Poll Report: End Of Day

Not a lot happened at the polling station where I was the Democratic Observer.

I mean, it really was dull!
With the exception of the first hour, from 7:30 to 8:30 am, there were absolutely no lines.
I despaired, thinking that low voter turnout would be bad for Obama.
However, the precinct that I was monitoring broke turnout records.  You wouldn't have known to be there, though, because of early voting.
Basically, it breaks down this way:
Percentage of registered voters who voted:  70%
Percentage of registered voters who voted today: 43%
Percentage of registered voters who voted early:  27%
So, an easy day.
A couple of thoughts:
1.  You know, back in 2000, a lot of people (NOT me) mocked Florida voters who were confused by the butterfly ballot.
Well, you know, when you are elderly, or voting for the first time, it IS confusing.
The ballot at my monitored precinct was a simple optical scan ballot.  You fill in the bubble, just like the SATs, except with a pen instead of a No. 2 pencil.  Then you stick it in a machine.
Couldn't be simpler, right?
 
But if you've never done it before, it CAN be tough.  Some people didn't understand the straight ticket issue (which IS kind of weird in North Carolina).  Some people thought you HAD to vote in every single race on the ballot.
Okay, there were one or two who tried to puncture the ballot with the pen.  And of course, MOST people "got it".  But still, for others, it IS hard, if not intimidating.
Fortunately, we had some good poll workers.

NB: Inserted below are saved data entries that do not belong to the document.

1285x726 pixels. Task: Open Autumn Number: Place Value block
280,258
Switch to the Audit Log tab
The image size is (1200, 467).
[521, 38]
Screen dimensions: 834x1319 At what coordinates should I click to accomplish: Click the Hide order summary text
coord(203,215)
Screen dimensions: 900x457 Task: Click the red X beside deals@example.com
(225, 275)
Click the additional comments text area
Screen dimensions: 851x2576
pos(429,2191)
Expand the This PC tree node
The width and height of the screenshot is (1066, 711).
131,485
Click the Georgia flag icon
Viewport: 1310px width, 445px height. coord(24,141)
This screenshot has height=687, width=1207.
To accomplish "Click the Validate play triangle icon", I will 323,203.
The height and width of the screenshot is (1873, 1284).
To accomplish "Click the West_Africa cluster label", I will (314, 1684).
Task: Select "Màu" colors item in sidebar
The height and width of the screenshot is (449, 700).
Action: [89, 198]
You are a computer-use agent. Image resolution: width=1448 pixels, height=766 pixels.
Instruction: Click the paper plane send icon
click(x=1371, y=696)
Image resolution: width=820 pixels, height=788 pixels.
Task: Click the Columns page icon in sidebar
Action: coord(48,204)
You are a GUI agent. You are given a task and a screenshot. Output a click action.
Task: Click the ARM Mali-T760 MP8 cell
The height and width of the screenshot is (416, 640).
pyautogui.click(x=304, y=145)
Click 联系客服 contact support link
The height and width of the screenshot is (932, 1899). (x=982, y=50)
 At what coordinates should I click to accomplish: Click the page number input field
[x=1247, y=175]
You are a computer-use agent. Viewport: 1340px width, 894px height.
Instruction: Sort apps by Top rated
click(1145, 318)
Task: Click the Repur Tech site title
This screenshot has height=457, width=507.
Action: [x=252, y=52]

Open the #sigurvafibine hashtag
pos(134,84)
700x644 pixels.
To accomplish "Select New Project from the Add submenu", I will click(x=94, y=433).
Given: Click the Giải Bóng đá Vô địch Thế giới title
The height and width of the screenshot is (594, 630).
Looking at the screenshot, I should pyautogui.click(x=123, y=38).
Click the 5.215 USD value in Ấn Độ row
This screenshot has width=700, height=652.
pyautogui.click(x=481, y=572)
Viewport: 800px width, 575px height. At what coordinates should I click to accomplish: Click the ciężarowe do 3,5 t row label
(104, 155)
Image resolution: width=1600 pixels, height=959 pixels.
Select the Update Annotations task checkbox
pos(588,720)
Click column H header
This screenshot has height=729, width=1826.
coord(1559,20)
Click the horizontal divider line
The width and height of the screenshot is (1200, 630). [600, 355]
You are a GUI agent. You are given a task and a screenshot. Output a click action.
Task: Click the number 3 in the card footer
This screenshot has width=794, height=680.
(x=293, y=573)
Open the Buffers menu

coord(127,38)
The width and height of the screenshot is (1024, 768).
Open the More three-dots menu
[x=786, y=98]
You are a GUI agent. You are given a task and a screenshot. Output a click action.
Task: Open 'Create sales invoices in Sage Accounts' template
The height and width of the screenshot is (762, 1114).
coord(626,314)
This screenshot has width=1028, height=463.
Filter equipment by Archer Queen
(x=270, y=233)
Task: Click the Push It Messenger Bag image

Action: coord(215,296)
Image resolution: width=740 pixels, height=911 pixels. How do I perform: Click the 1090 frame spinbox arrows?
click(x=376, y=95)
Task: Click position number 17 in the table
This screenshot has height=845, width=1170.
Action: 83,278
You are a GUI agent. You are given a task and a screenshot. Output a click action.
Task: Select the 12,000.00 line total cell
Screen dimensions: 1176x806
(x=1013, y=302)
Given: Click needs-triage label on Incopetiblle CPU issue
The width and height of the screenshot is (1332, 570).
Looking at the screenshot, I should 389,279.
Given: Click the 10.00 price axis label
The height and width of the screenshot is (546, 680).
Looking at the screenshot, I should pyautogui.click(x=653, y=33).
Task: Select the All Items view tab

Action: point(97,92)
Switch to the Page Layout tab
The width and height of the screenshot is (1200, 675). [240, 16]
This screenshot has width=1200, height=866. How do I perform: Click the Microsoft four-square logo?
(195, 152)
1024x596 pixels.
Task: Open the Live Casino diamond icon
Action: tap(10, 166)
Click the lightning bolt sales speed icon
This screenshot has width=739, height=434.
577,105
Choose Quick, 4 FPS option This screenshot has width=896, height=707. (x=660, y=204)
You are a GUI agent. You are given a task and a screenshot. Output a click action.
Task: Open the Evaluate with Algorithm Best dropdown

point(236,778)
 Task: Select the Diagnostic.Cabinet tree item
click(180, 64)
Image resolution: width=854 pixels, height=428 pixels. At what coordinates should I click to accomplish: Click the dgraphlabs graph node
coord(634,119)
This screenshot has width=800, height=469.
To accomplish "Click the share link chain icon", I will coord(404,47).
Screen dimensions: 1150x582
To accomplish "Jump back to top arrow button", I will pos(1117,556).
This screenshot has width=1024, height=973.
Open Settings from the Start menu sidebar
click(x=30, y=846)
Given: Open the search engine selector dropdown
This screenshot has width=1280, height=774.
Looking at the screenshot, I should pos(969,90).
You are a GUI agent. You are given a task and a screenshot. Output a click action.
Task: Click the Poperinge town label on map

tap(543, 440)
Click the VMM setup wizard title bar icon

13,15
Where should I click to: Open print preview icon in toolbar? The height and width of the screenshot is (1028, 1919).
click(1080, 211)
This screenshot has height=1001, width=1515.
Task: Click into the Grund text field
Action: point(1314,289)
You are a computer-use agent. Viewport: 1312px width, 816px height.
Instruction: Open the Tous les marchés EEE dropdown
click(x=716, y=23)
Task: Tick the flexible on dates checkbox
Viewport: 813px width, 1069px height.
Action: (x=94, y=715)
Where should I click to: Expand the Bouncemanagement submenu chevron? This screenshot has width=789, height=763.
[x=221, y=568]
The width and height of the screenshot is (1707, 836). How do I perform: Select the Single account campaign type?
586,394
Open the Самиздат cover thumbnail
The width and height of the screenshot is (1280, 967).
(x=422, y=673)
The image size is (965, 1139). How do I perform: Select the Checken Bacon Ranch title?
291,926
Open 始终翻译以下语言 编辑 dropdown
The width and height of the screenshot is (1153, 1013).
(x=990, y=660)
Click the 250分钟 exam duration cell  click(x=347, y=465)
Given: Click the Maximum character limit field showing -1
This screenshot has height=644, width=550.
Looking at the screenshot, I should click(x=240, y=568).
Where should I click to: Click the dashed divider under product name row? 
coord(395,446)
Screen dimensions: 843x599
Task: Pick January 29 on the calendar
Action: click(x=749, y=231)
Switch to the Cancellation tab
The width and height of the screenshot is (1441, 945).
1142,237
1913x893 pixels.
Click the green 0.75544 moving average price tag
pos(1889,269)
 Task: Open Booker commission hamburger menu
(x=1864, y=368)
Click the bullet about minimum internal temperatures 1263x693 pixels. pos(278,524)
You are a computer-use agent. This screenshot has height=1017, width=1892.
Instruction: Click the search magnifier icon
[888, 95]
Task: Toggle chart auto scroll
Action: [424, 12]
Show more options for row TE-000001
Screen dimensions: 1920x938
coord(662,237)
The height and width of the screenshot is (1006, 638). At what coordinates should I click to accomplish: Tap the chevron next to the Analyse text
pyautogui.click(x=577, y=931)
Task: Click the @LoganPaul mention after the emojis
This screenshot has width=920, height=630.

2.  It was always nice to see parents bring their kids.  Many of them didn't want to fill their ballots out in the "booths" but preferred to sit at a long lunchroom table (my polling place was an elementary school), so that their kid could sit on their lap.  They would fill out the ballot together, as the parent explained. 
 
And the kid got an "I Voted" sticker (a popular item, since the words was out that both Starbucks and Krispy Kreme were giving out freebies to anyone with such a sticker).